Document:
— BEGIN —

Thomas Ruff ~ l.m.v.d.r (Ludwig Mies van der Rohe)

the above excerpts by Julian Heynen are from "thomas ruff: l.m.v.d.r. 1" and "thomas ruff: l.m.v.d.r. 2" edited by Julian Heynen, Krefeld 2000



 
 
A Commission: Mies by Ruff

For many decades Haus Lange and Haus Esters have been used for the presentation of contemporary art. Though every exhibition almost inevitably stimulates one to look at the architecture from a new perspective or, at least, to pay more attention to it than is the case with many other museums, over a long term even such masterpieces of architecture become invisible in a sense. Getting used to the buildings leads to a casualness in dealing with them which replaces one's awareness of something special by a pragmatism adjusted to the respective project. The image of the architecture by Mies van der Rohe disappears in favor of an active handling of it - everyday life in a piece of architectural history.

The necessary restoration of the seventy year old buildings from 1997 to 2000, during which no exhibitions could be presented, interrupted this particular normalcy - a pause of reflection not only for the institution. Also the houses themselves were perceived in a new way. Details came to light, new connections became visible, the architecture itself became the subject. For the regular users this also led to a disillusionment, or better: that which usually worked as a familiar background for the changing events now became an object and became the subject of analysis and criticism.

Anticipation of the end of the restoration then led to the idea to make the image of the buildings the subject of the first exhibition afterwards. Yet it was not to be an exhibition about architecture, leading a didactic discourse and for example focusing on the buildings and their pictorial perception. The subject in this place is still visual art, though today this term seems to be rather equivocal. Thomas Ruff is an artist who is interested in the possibility and impossibility of pictures, who constantly explores the limits of making pictures through different approaches. He is an artist who works in the middle of the great illusion of his profession, i.e. photography, as a realist without illusions and shows us what we think while seeing.

— END —

Record excerpts:
— BEGIN —

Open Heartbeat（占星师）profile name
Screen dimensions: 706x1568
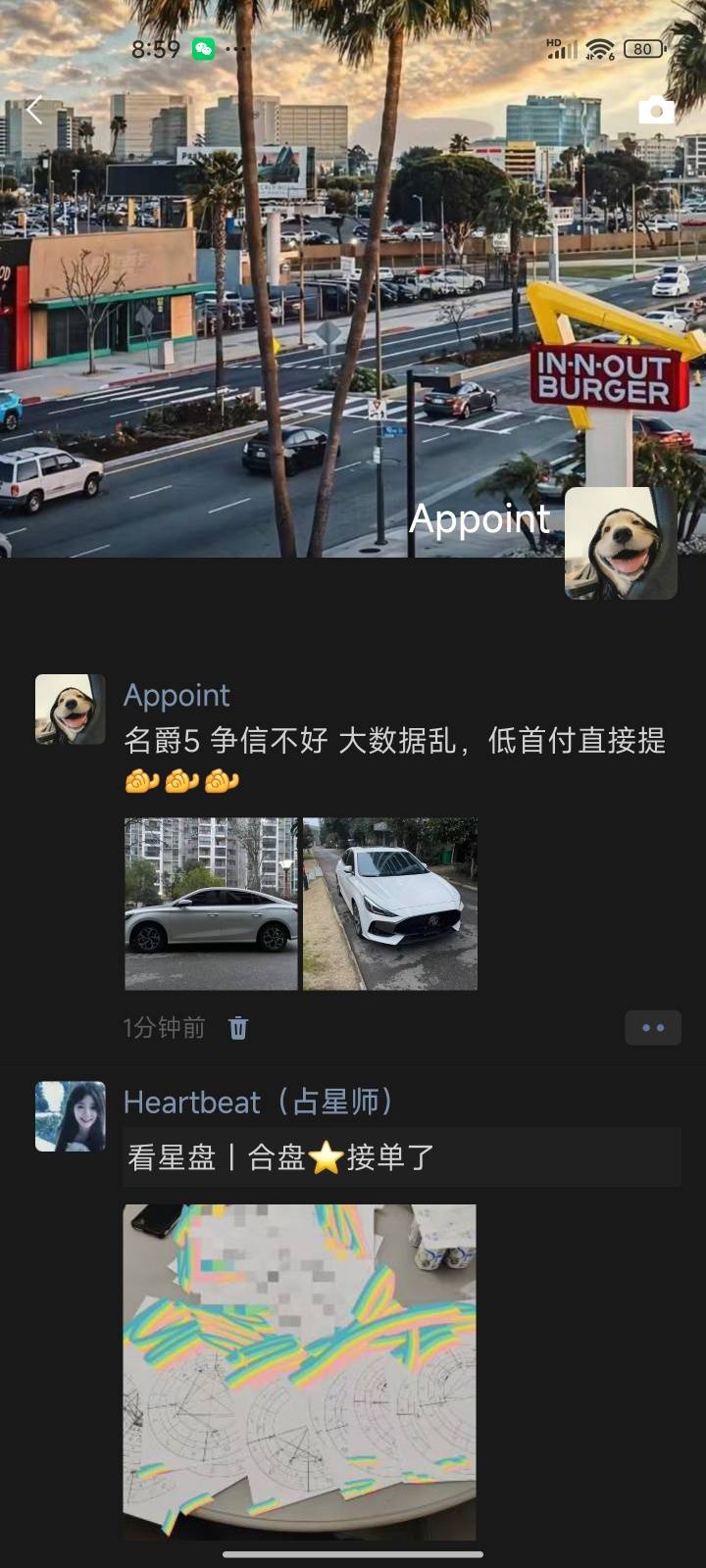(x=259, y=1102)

— END —
— BEGIN —

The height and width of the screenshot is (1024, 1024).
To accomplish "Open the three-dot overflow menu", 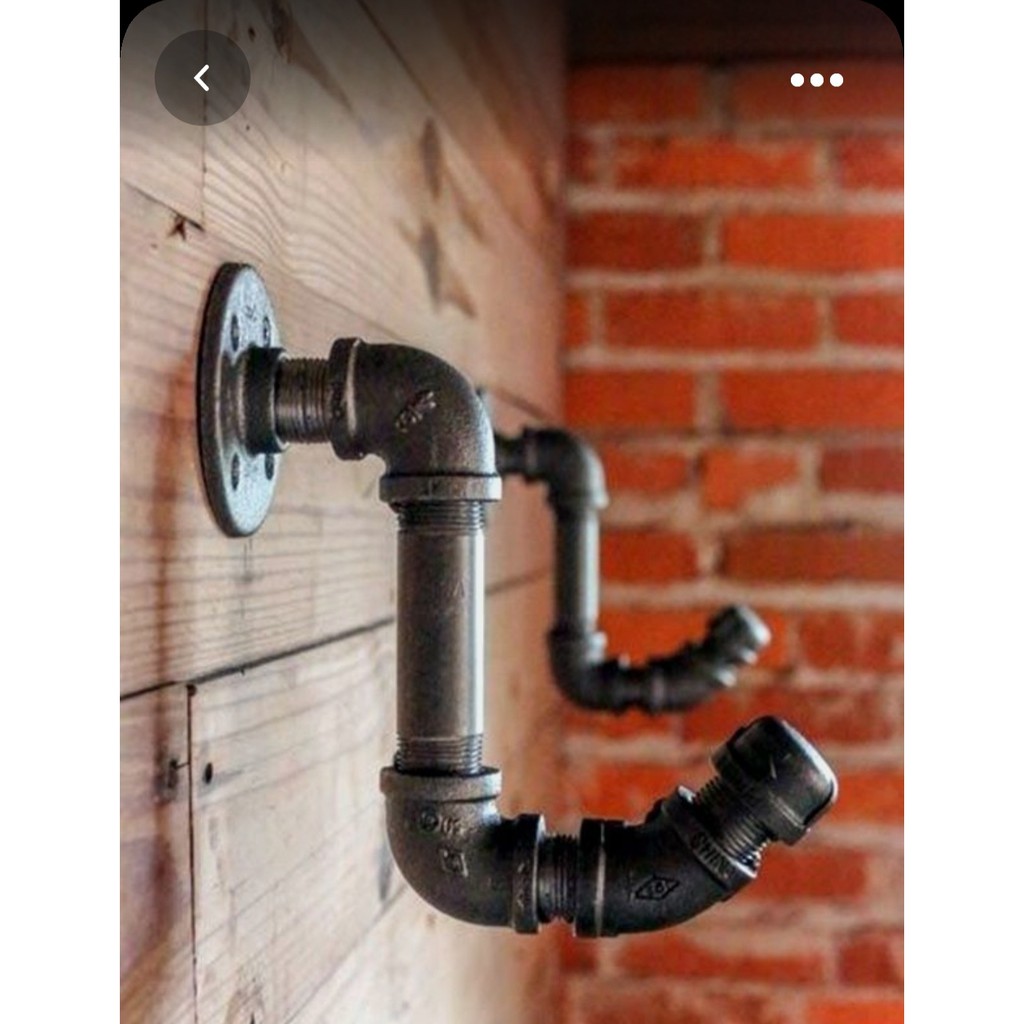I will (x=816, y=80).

— END —

Directives:
1. In the Thomas Ruff text, copy out word for word the part that opens with the words containing "Anticipation of the" and closes with "think while seeing.".
2. Render this sentence from the Thomas Ruff text in Spanish: "Details came to light, new connections became visible, the architecture itself became the subject."

Answer list:
1.
Anticipation of the end of the restoration then led to the idea to make the image of the buildings the subject of the first exhibition afterwards. Yet it was not to be an exhibition about architecture, leading a didactic discourse and for example focusing on the buildings and their pictorial perception. The subject in this place is still visual art, though today this term seems to be rather equivocal. Thomas Ruff is an artist who is interested in the possibility and impossibility of pictures, who constantly explores the limits of making pictures through different approaches. He is an artist who works in the middle of the great illusion of his profession, i.e. photography, as a realist without illusions and shows us what we think while seeing.

2. Salieron a la luz detalles, se hicieron visibles nuevas conexiones, la propia arquitectura se convirtió en el tema.